Starting at the top of the listing, reproduce each line verbatim and stop after the line that contains "coord(104,370)".

Extracted material:
________

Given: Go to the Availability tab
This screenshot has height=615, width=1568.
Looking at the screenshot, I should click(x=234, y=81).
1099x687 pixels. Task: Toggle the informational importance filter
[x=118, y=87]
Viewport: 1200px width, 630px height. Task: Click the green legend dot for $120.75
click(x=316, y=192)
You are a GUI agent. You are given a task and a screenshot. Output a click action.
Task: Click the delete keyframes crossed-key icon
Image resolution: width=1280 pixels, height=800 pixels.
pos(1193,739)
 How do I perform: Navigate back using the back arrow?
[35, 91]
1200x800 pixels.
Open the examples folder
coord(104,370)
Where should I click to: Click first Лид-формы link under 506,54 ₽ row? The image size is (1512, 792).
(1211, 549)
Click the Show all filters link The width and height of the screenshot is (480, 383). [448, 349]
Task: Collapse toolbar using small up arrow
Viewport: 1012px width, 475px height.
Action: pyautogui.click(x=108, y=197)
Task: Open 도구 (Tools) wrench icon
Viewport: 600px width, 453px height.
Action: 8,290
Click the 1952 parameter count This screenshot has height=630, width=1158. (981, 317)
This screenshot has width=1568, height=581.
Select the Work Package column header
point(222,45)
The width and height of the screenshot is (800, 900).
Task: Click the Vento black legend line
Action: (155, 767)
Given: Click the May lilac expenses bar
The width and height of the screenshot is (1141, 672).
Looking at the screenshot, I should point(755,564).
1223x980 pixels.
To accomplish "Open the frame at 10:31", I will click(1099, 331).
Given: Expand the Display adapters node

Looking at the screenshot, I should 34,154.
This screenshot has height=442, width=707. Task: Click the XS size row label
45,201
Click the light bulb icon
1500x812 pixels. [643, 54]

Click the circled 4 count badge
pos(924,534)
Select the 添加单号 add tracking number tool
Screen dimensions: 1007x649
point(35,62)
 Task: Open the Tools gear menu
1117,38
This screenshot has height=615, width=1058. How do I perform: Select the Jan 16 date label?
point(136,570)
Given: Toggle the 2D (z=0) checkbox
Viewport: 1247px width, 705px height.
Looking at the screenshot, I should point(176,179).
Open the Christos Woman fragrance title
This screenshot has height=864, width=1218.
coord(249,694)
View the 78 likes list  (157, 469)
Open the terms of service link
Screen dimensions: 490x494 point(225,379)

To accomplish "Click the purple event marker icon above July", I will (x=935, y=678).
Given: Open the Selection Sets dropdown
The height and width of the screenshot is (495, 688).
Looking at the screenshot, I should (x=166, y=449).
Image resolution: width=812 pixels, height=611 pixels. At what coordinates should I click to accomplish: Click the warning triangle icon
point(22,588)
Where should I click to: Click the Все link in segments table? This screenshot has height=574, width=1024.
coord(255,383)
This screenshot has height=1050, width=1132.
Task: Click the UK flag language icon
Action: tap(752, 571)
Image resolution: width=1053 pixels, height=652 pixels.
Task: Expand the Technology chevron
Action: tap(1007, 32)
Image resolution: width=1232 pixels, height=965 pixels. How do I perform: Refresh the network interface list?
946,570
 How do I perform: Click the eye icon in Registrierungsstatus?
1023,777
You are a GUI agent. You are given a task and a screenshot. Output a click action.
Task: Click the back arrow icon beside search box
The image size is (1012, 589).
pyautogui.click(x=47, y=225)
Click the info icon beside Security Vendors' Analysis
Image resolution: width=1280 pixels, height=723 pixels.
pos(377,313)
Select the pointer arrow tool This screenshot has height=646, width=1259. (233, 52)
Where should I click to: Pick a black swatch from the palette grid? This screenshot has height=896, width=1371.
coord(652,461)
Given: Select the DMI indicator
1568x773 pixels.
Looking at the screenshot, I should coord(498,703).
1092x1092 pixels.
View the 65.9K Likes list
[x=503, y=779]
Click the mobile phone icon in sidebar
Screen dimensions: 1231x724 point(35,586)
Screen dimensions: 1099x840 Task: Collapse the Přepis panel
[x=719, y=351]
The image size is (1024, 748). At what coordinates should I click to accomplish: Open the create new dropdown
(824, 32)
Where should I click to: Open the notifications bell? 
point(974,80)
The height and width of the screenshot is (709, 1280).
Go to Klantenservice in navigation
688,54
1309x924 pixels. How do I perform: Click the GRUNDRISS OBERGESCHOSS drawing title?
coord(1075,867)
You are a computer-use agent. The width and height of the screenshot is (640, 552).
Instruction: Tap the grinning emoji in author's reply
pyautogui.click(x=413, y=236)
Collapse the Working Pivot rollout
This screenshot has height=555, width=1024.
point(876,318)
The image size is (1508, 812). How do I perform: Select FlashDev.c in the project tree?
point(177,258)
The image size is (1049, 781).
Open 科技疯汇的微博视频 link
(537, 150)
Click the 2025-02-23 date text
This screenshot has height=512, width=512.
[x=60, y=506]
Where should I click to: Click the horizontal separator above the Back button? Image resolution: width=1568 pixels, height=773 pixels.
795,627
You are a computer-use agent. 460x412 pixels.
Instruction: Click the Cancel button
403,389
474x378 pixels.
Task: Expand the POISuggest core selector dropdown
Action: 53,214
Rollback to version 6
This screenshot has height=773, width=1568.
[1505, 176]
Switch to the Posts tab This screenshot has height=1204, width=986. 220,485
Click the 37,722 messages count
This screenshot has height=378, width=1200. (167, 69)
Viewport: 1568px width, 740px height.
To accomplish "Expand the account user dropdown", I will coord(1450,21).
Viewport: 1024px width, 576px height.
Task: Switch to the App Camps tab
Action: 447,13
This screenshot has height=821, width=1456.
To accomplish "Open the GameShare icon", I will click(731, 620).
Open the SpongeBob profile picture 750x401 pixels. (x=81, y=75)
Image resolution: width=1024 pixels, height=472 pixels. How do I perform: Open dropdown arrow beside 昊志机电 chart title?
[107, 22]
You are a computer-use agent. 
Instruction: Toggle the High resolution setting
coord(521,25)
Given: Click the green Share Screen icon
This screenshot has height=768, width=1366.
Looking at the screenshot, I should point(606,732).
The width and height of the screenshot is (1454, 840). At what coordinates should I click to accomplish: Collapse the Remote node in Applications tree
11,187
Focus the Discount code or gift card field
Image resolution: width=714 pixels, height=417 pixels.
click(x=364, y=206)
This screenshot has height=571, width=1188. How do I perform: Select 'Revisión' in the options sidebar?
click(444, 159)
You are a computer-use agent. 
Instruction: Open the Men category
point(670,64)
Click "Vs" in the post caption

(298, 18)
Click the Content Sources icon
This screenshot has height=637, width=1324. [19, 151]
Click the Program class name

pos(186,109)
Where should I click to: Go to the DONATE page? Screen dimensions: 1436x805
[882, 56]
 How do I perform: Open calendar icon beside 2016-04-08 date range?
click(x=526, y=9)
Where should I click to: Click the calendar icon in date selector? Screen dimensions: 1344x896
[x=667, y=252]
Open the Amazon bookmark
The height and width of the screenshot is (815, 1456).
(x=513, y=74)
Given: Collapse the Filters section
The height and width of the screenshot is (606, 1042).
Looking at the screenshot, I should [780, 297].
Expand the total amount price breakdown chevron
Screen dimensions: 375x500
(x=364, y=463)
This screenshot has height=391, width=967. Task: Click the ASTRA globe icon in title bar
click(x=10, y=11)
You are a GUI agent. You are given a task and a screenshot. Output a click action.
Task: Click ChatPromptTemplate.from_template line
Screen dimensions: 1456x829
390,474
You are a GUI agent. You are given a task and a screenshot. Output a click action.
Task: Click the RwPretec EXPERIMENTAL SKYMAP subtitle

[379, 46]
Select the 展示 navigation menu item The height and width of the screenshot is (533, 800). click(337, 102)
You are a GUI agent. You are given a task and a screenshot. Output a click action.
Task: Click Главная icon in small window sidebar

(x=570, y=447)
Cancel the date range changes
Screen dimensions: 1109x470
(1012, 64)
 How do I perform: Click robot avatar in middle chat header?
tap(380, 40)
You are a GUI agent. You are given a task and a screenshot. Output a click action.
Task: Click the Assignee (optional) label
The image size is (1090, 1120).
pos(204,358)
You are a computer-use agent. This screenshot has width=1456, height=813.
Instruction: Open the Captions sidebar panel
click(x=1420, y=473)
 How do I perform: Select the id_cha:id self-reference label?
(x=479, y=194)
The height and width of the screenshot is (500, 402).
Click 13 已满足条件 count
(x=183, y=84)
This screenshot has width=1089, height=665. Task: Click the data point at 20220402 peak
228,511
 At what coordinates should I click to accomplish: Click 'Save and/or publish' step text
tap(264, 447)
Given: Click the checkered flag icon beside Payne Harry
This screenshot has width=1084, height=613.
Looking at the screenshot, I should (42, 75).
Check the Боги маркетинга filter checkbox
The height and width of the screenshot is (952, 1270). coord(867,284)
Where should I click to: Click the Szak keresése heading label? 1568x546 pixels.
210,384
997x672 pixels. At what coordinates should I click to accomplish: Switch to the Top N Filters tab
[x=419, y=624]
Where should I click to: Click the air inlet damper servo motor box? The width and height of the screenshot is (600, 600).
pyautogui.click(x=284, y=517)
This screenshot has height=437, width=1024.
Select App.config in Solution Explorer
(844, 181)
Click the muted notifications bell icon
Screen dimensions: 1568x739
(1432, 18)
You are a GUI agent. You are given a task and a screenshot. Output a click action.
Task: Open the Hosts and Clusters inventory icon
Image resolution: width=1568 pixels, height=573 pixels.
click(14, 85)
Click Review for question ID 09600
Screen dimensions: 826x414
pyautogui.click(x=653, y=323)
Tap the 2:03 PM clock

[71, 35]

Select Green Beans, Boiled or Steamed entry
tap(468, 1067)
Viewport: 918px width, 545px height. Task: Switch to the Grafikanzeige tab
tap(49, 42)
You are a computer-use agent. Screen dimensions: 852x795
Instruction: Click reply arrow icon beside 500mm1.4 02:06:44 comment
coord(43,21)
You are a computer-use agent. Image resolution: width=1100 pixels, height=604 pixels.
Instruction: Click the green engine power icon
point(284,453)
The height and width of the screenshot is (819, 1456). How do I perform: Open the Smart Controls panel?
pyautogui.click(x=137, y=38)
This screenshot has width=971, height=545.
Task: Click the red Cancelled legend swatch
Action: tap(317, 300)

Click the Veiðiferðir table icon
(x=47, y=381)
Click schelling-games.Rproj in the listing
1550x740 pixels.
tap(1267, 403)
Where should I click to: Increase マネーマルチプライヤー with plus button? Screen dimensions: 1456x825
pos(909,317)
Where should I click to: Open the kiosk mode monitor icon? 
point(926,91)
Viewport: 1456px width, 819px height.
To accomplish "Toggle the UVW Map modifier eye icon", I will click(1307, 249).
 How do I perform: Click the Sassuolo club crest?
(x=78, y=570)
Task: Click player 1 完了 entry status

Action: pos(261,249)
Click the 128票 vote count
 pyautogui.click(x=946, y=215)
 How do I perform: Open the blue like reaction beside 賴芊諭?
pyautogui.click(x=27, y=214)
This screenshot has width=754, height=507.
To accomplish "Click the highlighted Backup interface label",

________

Output below:
Given: Go to the Availability tab
This screenshot has height=615, width=1568.
Looking at the screenshot, I should click(x=234, y=81).
1099x687 pixels. Task: Toggle the informational importance filter
[x=118, y=87]
Viewport: 1200px width, 630px height. Task: Click the green legend dot for $120.75
click(x=316, y=192)
You are a GUI agent. You are given a task and a screenshot. Output a click action.
Task: Click the delete keyframes crossed-key icon
Image resolution: width=1280 pixels, height=800 pixels.
pos(1193,739)
 How do I perform: Navigate back using the back arrow?
[35, 91]
1200x800 pixels.
Open the examples folder
coord(104,370)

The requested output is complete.